Over the course of the next hour, I spoke with multiple family members while we continued full support of the patient and the cath lab staff stood by waiting. The cardiologist and I spoke with each family member and heard the same story… the patient had refused care before, but hadn’t taken it any further. He was recently hospitalized but had not been back to see his physician yet, and he was distracted and suffering from the recent death of his wife. After numerous conversations, it was decided that heart catheterization, balloon pump placement, and continued mechanical ventilation would not be what the patient would have chosen. We all agreed with the decision.

As I walked back to the room, I felt sorrow. We have seen many similar cases, and progressed through similar conversations with family in the past. But something was different about this case. The patient responded to our efforts. His vital signs had improved. We had him in that window where the body responds to therapy and appears to have returned to normalcy. As I informed the nursing staff of the decision to withdraw care, I could see the same emotion on their face. “So we just stop?” … “Yes.” No more medication for his blood pressure. No more CPR if he becomes bradycardic, and supportive care only from this moment. “But he will die” one of the nurses said. “I know. And so does the family. This is not something he wanted” was the only comfort I could provide.

We carry our patient stories with us. From the paramedics to the nurses, the intensity of the resuscitation experience is severe. It is difficult to reach that level of focus on a goal only to be told to stop. We feel a sense of loss. Our instinct is to resist, to defend our patient, to advocate for them as we do all the time. It is difficult to understand that the person who’s very life we are struggling to maintain, would have wanted something else. This is the reason that end of life or palliative care seems so foreign in the ED. We constantly battle death, resuscitate, and strive to stabilize long enough for a definitive intervention. In that setting, it takes a significant re-orientation to allow the natural course of a disease to take place without intervention from us.

There is no doubt in my mind that the decision made that day was the right one. I pray that the patient’s family has the same peace. It was a difficult decision for them, and one that could have been eased by a deliberate conversation with the patient before that day. All too commonly I hear that family was intending to have the conversation at the right time.

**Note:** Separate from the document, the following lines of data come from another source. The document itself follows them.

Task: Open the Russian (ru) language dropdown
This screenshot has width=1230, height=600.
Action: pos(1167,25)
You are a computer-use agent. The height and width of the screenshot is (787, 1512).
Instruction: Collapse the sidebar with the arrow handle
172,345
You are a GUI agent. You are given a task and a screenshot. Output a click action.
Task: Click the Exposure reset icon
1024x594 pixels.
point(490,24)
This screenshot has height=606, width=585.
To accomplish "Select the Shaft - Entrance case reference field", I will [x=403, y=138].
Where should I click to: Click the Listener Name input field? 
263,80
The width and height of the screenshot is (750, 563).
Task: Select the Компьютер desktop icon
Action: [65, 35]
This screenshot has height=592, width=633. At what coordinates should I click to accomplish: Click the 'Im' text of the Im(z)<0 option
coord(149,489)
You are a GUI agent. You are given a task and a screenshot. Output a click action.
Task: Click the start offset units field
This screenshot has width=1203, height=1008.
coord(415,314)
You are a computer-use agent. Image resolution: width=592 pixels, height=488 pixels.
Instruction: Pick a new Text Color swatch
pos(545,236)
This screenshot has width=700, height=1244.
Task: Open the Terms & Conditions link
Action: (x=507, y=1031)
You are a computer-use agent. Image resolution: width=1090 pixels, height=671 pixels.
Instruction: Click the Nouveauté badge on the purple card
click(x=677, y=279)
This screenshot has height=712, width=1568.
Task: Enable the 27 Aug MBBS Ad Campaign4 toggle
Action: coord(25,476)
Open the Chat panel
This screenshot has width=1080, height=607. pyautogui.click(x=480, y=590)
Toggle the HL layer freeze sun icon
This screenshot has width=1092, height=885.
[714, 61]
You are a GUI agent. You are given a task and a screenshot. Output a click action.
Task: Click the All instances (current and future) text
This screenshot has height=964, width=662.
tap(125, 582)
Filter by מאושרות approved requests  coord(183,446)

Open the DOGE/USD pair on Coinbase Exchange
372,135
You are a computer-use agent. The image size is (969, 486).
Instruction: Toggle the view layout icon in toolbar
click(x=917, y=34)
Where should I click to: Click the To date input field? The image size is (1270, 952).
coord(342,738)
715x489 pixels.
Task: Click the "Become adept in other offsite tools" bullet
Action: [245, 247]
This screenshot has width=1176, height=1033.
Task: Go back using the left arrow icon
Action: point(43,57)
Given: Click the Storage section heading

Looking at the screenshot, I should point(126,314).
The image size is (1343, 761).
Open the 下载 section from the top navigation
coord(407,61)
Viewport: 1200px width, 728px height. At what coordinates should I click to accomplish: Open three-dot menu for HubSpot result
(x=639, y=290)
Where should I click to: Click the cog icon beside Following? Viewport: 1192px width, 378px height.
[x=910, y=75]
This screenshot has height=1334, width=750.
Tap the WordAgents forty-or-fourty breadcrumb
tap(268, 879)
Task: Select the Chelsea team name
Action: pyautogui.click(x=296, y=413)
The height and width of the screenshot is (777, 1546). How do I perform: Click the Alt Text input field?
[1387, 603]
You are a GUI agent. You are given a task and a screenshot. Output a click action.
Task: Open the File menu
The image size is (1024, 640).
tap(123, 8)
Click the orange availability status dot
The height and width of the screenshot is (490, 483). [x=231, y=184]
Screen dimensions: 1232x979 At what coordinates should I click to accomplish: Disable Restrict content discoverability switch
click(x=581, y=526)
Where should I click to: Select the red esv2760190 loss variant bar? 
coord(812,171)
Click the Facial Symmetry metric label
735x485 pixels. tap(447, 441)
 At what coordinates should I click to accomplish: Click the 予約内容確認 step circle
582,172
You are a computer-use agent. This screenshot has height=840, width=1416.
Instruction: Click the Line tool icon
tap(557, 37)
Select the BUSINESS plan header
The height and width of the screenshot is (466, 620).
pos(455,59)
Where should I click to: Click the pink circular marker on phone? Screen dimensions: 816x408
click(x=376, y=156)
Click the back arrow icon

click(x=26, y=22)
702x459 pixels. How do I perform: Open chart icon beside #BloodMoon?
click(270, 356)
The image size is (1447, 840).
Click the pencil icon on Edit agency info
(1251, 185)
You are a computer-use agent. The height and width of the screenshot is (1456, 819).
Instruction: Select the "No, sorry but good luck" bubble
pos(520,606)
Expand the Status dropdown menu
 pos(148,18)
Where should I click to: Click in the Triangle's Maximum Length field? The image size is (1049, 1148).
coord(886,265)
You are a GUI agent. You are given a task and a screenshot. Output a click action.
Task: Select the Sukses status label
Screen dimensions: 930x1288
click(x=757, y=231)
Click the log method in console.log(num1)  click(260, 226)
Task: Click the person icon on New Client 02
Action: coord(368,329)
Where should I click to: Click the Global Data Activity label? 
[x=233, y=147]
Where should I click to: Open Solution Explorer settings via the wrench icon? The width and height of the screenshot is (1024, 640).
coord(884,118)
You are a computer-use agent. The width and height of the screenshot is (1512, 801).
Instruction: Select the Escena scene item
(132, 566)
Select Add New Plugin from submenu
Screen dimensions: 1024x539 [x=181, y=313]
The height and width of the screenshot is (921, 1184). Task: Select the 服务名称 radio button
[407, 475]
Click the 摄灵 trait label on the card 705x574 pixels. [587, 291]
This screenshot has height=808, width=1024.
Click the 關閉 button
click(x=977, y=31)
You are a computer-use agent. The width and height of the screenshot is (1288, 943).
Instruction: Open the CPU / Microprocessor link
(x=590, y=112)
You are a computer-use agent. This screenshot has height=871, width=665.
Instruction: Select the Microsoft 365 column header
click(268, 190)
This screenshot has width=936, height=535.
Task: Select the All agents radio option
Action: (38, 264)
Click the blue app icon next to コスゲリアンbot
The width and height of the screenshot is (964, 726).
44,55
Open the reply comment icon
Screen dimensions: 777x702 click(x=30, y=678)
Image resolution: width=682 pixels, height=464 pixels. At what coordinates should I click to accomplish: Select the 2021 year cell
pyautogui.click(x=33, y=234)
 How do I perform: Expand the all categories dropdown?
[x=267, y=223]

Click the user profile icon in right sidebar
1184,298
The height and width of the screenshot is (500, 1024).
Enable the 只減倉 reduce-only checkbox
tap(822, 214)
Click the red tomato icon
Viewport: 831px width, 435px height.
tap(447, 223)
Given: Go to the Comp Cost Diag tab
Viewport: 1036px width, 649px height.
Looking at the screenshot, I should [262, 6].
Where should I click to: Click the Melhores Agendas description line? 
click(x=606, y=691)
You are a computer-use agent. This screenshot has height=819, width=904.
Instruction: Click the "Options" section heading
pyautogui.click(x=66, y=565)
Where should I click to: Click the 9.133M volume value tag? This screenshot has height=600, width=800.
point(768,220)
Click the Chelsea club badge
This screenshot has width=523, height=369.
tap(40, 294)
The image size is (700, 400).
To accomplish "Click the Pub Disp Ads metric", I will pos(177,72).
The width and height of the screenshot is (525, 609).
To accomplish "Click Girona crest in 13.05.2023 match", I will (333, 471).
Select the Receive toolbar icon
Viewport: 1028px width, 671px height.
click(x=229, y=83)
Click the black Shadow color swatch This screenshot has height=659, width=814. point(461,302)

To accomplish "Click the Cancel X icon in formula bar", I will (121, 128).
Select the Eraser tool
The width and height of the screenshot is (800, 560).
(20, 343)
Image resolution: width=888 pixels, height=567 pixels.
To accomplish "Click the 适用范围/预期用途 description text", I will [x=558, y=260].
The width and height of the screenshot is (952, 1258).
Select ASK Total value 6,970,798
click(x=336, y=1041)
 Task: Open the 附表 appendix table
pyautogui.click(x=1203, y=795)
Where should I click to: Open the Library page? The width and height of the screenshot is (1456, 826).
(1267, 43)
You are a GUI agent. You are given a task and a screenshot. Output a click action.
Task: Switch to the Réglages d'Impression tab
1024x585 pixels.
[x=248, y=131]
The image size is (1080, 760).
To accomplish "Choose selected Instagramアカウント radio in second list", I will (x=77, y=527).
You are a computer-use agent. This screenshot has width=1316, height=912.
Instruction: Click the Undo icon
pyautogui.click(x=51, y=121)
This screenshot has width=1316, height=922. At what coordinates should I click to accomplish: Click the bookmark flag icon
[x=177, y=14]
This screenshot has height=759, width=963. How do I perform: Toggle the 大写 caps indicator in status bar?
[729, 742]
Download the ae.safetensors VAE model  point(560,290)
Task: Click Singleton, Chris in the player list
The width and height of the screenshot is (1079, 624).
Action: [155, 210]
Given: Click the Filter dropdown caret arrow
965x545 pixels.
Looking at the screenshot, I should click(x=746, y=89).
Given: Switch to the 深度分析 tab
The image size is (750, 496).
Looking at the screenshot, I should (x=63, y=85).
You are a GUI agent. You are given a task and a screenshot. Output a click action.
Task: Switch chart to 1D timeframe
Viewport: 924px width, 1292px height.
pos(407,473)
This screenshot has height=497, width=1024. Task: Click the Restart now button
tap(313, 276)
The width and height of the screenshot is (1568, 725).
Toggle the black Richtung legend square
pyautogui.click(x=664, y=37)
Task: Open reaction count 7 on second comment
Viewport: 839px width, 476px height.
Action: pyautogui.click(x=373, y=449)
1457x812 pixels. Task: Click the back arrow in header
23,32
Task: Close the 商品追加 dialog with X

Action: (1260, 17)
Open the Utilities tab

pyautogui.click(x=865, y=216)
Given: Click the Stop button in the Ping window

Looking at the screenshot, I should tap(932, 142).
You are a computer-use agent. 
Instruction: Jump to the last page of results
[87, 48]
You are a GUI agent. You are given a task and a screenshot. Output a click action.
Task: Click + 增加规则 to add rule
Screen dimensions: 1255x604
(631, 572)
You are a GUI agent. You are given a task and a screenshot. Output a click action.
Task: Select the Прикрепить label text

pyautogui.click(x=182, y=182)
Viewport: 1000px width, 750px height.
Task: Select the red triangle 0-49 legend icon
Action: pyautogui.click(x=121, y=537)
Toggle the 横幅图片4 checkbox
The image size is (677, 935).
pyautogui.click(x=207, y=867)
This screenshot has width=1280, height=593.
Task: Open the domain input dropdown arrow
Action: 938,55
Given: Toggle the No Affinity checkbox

Don’t wait. There isn’t going to be a time when it feels comfortable to do it. Often it is relegated to the primary care physician to discuss these issues, but all of us should be discussing it. We think of it as a difficult conversation for the patient, but if we wait it will be worse for the survivors being asked to make decisions. Take some time and start the conversation today. Few things in life are more important.

Disclaimer

De-identificaiton is undertaken utilizing the Safe Harbor method described by the US Department of Health and Human Services. All remaining patient information required for teaching purposes has been altered to maintain this standard.